The following is an excerpt from Improving Hurricane Response with Drone-based Aerial Intelligence, a whitepaper that compares traditional disaster response methods with drone operations on the basis of cost, safety, data quality, and time-to-value. Download the whitepaper to learn how to incorporate drones into your hurricane response.
Once the wind from Hurricane Florence died down to below 30 knots, the pilots were assembled and equipped. Six teams of two people each—a PrecisionHawk pilot and a lineman from the utility—deployed to gather data. Using the utility’s internal knowledge of the situation and the crowdsourced navigation app Waze, the teams navigated to the storm-damaged areas. Operators arrived by land and by water: at one point, teams had to pilot a boat to an area of concern due to flooding.
Each team had two drones, or UAVs (Unmanned Aerial Vehicles). “We call it ‘two to make one,’” says Dave Culler, GM of Utilities at PrecisionHawk. “So if one goes down for whatever reason, we've got a backup.” Energy companies secure a blanket waiver for emergencies that will allow the airspace to be utilized by unmanned systems and helicopters, and PrecisionHawk assists request FAA clearance as well if needed.
Most of the drones were the DJI M100, a lightweight UAV. They were equipped with Zenmuse Z30 aerial zoom cameras, 25 megapixel sensors that capture video and still images at up to 30x optical zoom. “That sensor allows us to look at the big picture, but then we can also zoom in and get some very, very fine details,” Culler explains. If the team suspected hotspots, it could also pull up infrared imagery to assess the situation.
Once a team was in an area of concern, the pilot deployed a UAV along the length of the electric line. Because utilities need to assess damage on a macro level—in other words, they’re looking for downed lines and poles, not closely inspecting for damaged cotter pins and corroded galvanized coatings—hurricane response inspections are much faster than comprehensive visual inspections (CVIs). As an example, a pilot can fly a drone out three-quarters of a mile, and then use the 30x optical zoom camera to look another mile-and-a-half down the line, covering over two miles in only about 15 minutes.

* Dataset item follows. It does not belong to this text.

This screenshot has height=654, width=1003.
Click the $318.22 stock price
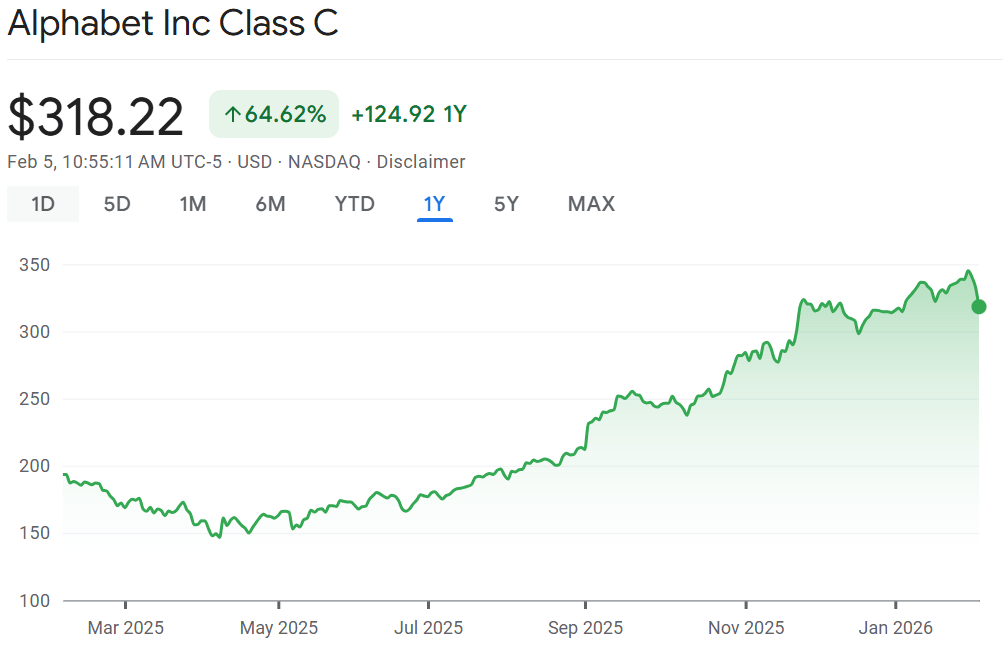click(96, 117)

Ground Teams Immediately Assess the Damage and Share Imagery with the Utility
Thanks to the ability to provide a live video feed from the UAV, teams were able to make assessments in near-real time. They also shared images and video with the utility’s operations center, resulting in faster decision-making; when the team saw a critical issue, the utility was able to send a repair crew there immediately.

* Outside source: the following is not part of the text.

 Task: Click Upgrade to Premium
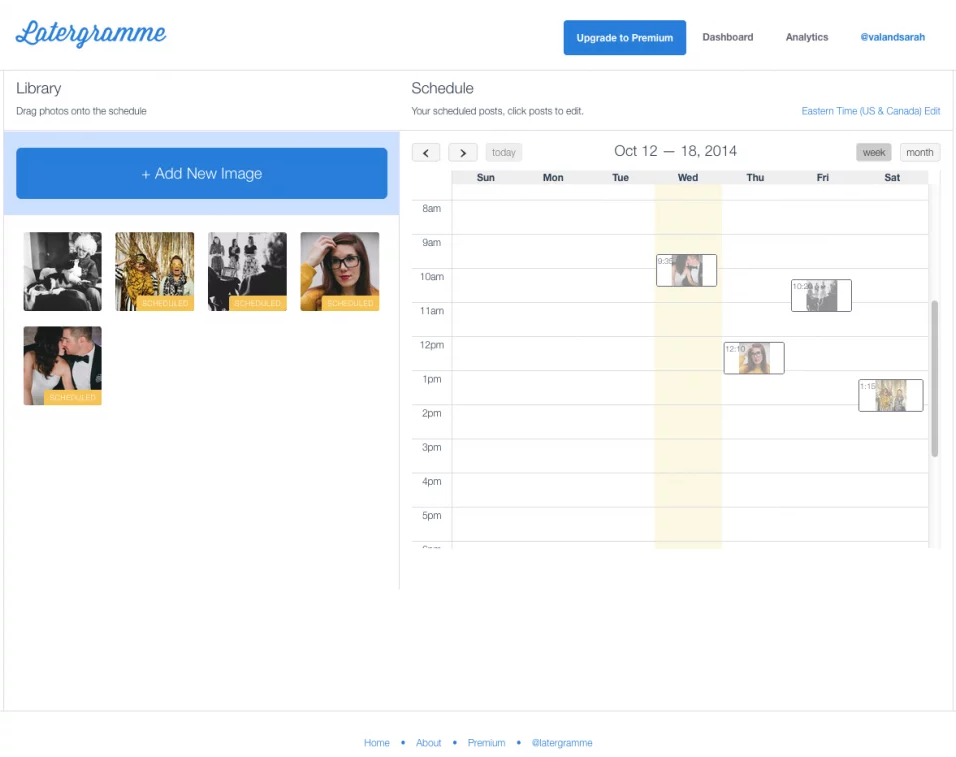(x=624, y=38)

A major benefit of the PrecisionHawk solution over the utility’s original hurricane response method was that it offered context. “We came back with empirical data, where you could see the exact context and the exact situation on the ground at the time the image was taken,” says Ed Hine, PrecisionHawk’s VP of Operations. “That’s compared to the old method where somebody came back with a clipboard checklist that said a pole was down, but with no context surrounding it. The context we offered armed the maintenance crews for success, and allowed them to be much faster and more efficient.”
Adds Hine, “Instead of coming back and telling them a power line is down, we were able to tell them, ‘The power line is down here. Here are images of exactly what it looks like, here are access points to that location, here's the exact hardware that's failed or damaged, and here's the environment around it in context...so you can see exactly what you're walking into before you get to it.” The aerial data also pinpointed inaccessible areas and alternative paths to those sites, making it easier for repair crews to reach the damaged equipment and make repairs.
In all, the teams spent about seven days on the mission, dispersing to a different location each day.
The Utility Increases the Speed and Safety of Critical Repairs
Thanks to the PrecisionHawk hurricane response solution, the utility’s repair crews were immediately deployed to the most critical issues after Hurricane Florence; these crews knew exactly what equipment to bring, and were able to help identify fast, safe routes to those areas. The utility mitigated the danger to its workers, and sped up the repair process to restore power to customers more quickly.
Says Hine, “Drone-based aerial intelligence will hopefully make the older, slower, more dangerous hurricane response obsolete—for the benefit of utilities and their customers at a time when hurricane activity is on the rise.”